Grüne Woche 2014: Tierärzte ohne Grenzen macht mit Podiumsdiskussion und Showküche auf das Leben der Nomaden aufmerksam

Hannover - Vom 17. bis 26. Januar findet in Berlin die internationale Grüne Woche, die weltgrößte Messe für Ernährung und Landwirtschaft statt. Während sich der Großteil der Veranstaltung der industrialisierten Landwirtschaft in Deutschland und Europa widmet, lenkt Tierärzte ohne Grenzen das Augenmerk auf die traditionelle Landwirtschaft der Nomaden Ostafrikas. Die kleinbäuerliche Wirtschaftsform der Wanderhütehaltung ist eine nachhaltige und erfolgreiche Wirtschaftsform, dennoch steht sie vor großen Herausforderungen. Mit der Erfahrung aus über 20 Jahren Entwicklungszusammenarbeit will Tierärzte ohne Grenzen zur Ernährungssicherheit der Pastoralisten beitragen und Zukunftsperspektiven eröffnen.

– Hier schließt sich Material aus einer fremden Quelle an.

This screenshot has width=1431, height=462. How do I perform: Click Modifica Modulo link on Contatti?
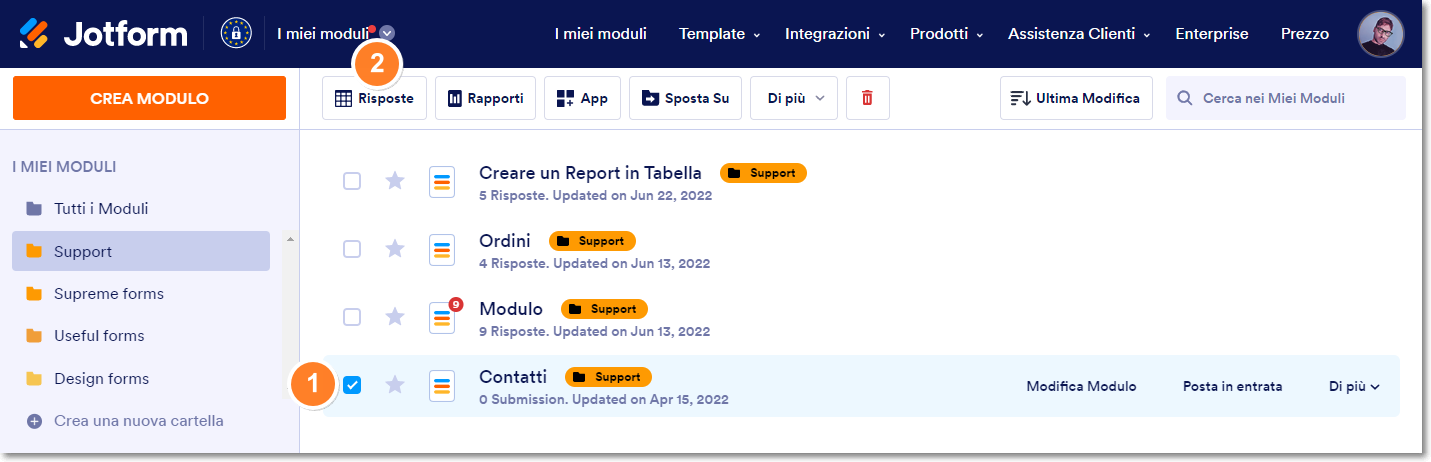point(1081,386)
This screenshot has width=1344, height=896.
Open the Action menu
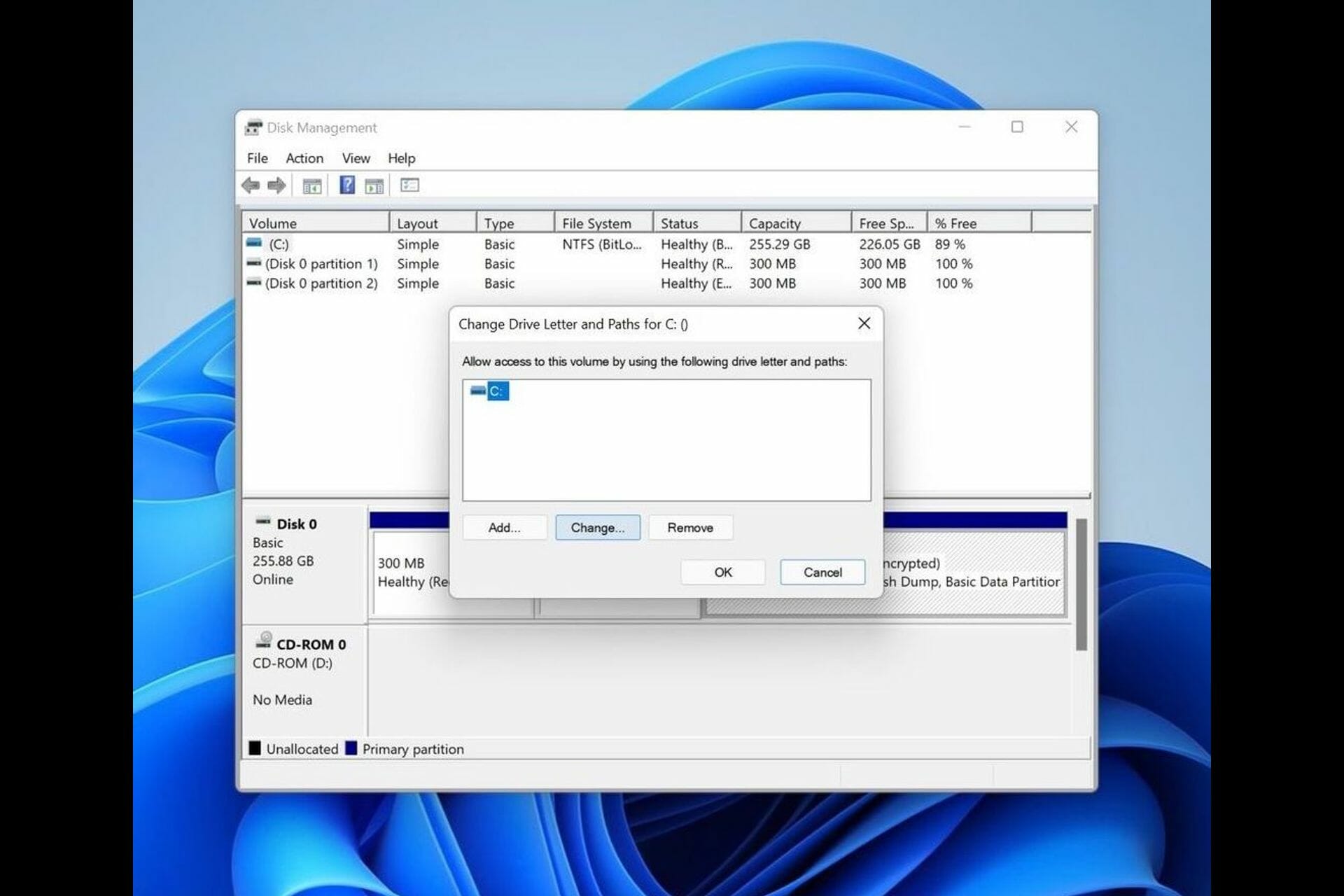click(x=304, y=158)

Zusammen mit dem Seminar für Ländliche Entwicklung und der Liga für Hirtenvölker veranstaltet Tierärzte ohne Grenzen am Donnerstag, den 16. Januar 2014 daher eine Podiumsdiskussion mit dem Titel „Nomaden und Ernährungssicherheit: Der Hunger der vergessenen Völker“. Expertinnen und Experten aus Politik und Wissenschaft sowie Vertreter der Pastoralisten werden verschiedene Sichtweisen einbringen. Die Diskussionsrunde findet im Rahmen des Global Forum for Food and Agriculture statt, das 2014 unter dem Motto "Landwirtschaft stärken: Krisen meistern - Ernährung sichern" steht.

Auf der Grünen Woche präsentiert sich Tierärzte ohne Grenzen am 22. Januar um 15.00 Uhr zudem in der Showküche des Erlebnisbauernhofs. Neben der Möglichkeit, eine ostafrikanische Spezialität zu kosten, besteht dort auch Gelegenheit, mit den Mitarbeitern von Tierärzte ohne Grenzen ins Gespräch zu kommen.

Den Stand von Tierärzte ohne Grenzen auf der Grünen Woche finden Sie in der Halle des ErlebnisBauernhofs (Halle 3.2). Dort können sich Besucher nicht nur über die Arbeit der Organisation informieren, sondern auch zwei Zwergzebus hautnah erleben.